Grants require sustainability and quality-improvement plans, promoting longer-term program viability and higher care quality after federal support ends.
Because benefits depend on competitive grant awards, not all underserved communities or medical schools will receive funding, so impacts will be uneven and some areas may see little immediate improvement.
Smaller or rural training sites may face increased administrative and reporting burdens to apply for and manage grants, which could limit their ability to participate.
If Congress provides new appropriations to expand the program, federal grant funding could increase taxpayer costs.
Based on analysis of 4 sections of legislative text.
Authorizes HRSA grants to consortia of medical schools and rural/underserved clinics to expand community-based clinical training for medical students and extends program authority through 2030.
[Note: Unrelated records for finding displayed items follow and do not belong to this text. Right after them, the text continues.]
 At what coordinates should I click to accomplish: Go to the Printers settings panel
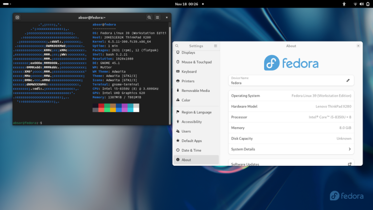click(x=188, y=81)
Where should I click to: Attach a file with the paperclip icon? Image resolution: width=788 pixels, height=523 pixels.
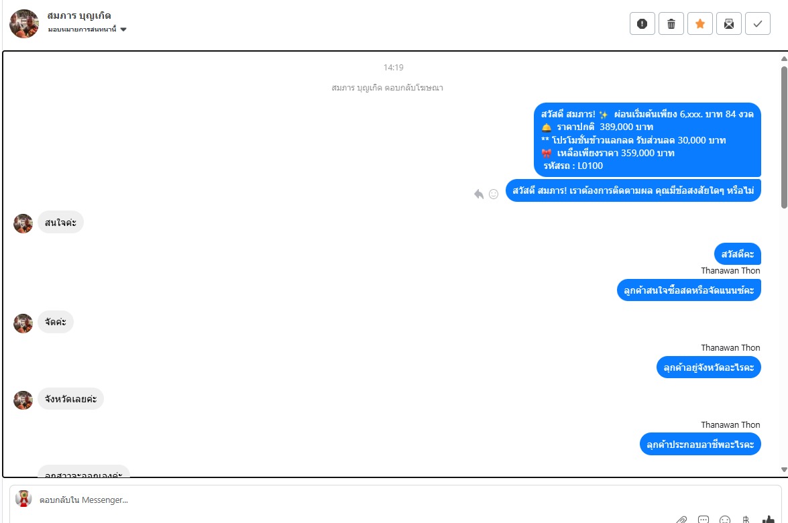click(x=681, y=520)
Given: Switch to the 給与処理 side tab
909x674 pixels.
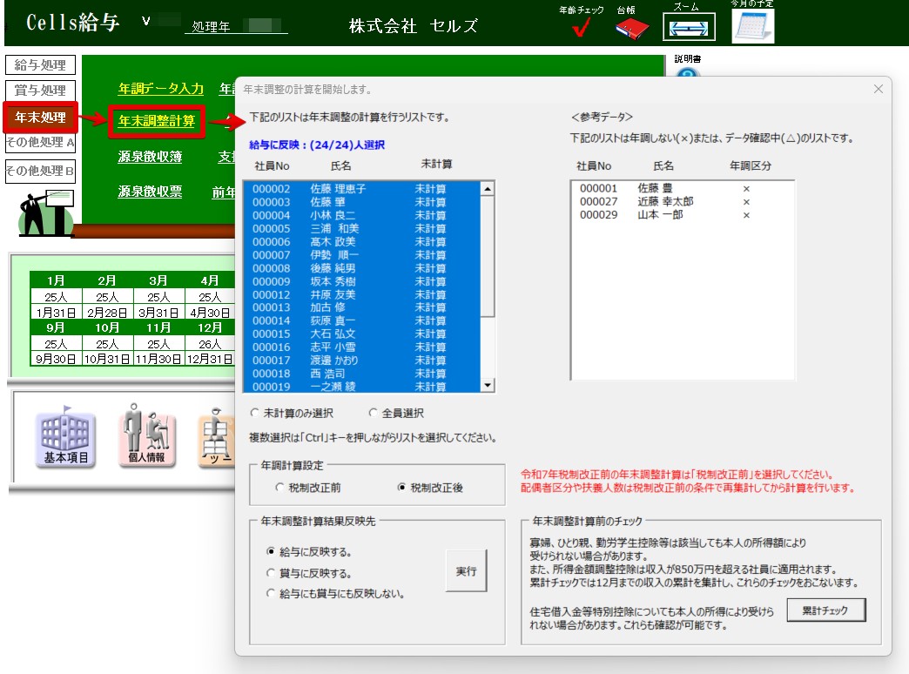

Introduced March 4, 2026 by John R. Curtis · Last progress March 4, 2026
Authorizes the HHS Health Resources and Services Administration (HRSA) to award 1–5 year grants to eligible consortia made up of one or more allopathic or osteopathic medical schools together with rural health clinics, federally qualified health centers (FQHCs), or other health care facilities in medically underserved areas to expand community-based clinical training for medical students. Sets application requirements (project description, need for federal assistance, quality improvement plan, access and sustainability plans, and evaluation) and extends the program authorization period through 2026–2030. Makes conforming statutory edits to add the new grant authority into existing program cross-references and redesignates adjacent subsections to reflect the addition. Does not appropriate specific funding; grant awards would depend on future appropriations and HRSA implementation rules.